----- PROVIDED RECORDS

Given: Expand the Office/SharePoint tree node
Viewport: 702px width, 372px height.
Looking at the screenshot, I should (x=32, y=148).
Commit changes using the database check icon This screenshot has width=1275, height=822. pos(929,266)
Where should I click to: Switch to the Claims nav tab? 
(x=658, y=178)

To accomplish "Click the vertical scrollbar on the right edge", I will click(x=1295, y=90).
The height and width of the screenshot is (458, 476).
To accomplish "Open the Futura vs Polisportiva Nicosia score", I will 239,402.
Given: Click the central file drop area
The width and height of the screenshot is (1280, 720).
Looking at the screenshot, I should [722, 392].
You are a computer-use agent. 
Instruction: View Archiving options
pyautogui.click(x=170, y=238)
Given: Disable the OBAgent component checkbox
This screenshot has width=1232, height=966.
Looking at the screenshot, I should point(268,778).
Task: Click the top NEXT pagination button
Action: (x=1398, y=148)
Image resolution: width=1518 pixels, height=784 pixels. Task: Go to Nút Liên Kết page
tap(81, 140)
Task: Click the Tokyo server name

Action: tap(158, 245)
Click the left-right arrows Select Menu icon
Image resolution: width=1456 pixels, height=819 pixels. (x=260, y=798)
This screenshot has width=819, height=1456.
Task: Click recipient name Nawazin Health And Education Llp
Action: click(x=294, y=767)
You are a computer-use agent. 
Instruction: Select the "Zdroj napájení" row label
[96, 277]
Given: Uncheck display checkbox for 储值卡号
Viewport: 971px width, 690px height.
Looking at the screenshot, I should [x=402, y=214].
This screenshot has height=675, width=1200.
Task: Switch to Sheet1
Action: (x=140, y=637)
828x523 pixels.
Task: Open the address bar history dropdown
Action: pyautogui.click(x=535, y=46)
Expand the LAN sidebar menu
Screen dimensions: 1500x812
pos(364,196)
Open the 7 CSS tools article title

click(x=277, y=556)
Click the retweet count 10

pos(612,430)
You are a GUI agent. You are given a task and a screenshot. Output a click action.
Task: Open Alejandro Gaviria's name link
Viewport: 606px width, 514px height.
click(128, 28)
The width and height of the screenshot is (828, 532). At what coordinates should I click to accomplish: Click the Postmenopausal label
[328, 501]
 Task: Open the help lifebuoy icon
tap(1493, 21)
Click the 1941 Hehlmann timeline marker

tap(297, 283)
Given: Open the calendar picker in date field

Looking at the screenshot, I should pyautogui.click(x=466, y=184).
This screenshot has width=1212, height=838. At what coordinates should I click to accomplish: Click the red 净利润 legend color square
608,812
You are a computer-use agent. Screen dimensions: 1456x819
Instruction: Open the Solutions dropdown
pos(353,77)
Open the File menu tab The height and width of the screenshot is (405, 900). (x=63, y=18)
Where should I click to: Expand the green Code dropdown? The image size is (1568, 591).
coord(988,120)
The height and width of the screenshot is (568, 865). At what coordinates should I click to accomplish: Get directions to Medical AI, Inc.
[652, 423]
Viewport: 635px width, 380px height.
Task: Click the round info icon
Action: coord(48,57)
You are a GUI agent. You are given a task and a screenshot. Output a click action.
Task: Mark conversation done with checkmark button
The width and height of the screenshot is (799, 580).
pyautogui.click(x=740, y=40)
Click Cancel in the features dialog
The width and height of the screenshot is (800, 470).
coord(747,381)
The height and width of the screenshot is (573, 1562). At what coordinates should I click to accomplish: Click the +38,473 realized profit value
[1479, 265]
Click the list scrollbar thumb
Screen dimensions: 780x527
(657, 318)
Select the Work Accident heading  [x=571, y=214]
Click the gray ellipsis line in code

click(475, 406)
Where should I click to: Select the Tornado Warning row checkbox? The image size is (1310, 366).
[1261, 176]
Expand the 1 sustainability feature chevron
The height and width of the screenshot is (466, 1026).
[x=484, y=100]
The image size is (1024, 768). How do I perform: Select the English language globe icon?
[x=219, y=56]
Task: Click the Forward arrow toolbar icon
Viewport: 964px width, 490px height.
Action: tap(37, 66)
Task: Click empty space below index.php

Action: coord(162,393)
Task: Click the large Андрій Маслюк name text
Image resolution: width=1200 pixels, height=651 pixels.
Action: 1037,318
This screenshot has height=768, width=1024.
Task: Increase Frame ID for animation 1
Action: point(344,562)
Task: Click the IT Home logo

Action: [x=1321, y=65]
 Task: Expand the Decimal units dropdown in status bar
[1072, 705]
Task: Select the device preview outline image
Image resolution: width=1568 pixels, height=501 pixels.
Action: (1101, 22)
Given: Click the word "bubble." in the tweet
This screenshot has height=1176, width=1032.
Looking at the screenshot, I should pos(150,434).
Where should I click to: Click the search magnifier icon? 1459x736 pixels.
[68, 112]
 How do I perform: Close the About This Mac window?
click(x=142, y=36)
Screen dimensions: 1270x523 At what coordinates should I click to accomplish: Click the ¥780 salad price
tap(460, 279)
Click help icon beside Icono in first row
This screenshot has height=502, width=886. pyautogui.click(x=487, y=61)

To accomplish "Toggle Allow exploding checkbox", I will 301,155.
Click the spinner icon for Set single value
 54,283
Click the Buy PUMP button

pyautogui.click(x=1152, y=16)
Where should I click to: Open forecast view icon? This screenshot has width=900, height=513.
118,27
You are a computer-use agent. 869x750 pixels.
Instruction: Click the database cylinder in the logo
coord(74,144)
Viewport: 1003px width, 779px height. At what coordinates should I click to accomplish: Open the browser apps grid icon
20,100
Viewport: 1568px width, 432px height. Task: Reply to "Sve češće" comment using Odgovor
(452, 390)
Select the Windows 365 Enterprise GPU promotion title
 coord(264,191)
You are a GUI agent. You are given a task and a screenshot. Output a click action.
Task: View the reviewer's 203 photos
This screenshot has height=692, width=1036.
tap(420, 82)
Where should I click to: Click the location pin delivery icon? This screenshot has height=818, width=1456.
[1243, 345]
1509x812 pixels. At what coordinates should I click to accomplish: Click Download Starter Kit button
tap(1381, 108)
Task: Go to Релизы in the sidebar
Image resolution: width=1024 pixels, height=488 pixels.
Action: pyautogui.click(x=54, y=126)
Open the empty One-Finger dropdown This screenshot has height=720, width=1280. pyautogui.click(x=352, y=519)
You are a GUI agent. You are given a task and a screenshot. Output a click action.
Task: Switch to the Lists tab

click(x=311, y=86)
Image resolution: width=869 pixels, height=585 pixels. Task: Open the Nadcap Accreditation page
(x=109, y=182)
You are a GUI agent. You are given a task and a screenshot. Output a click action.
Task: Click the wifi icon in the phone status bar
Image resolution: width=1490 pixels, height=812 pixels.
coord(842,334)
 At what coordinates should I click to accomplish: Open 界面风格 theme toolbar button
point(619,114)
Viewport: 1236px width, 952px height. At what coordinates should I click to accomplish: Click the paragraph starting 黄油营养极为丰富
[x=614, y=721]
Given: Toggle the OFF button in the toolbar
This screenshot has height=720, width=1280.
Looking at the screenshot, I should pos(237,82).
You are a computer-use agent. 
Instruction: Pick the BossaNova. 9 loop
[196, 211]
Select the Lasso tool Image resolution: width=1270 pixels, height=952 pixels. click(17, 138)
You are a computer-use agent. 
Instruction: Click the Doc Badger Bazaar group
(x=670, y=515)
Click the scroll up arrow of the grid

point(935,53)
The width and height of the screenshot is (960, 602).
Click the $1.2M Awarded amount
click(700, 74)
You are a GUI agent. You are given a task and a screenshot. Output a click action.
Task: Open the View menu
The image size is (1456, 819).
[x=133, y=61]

----------

**WHAT IS ASKED**
Reproduce the items verbatim, beginning at the line that contains "The width and height of the screenshot is (828, 532)." and ending after the line that contains "should pyautogui.click(x=466, y=184).".

**EXERCISE RESPONSE**
The width and height of the screenshot is (828, 532). At what coordinates should I click to accomplish: Click the Postmenopausal label
[328, 501]
 Task: Open the help lifebuoy icon
tap(1493, 21)
Click the 1941 Hehlmann timeline marker

tap(297, 283)
Given: Open the calendar picker in date field

Looking at the screenshot, I should pyautogui.click(x=466, y=184).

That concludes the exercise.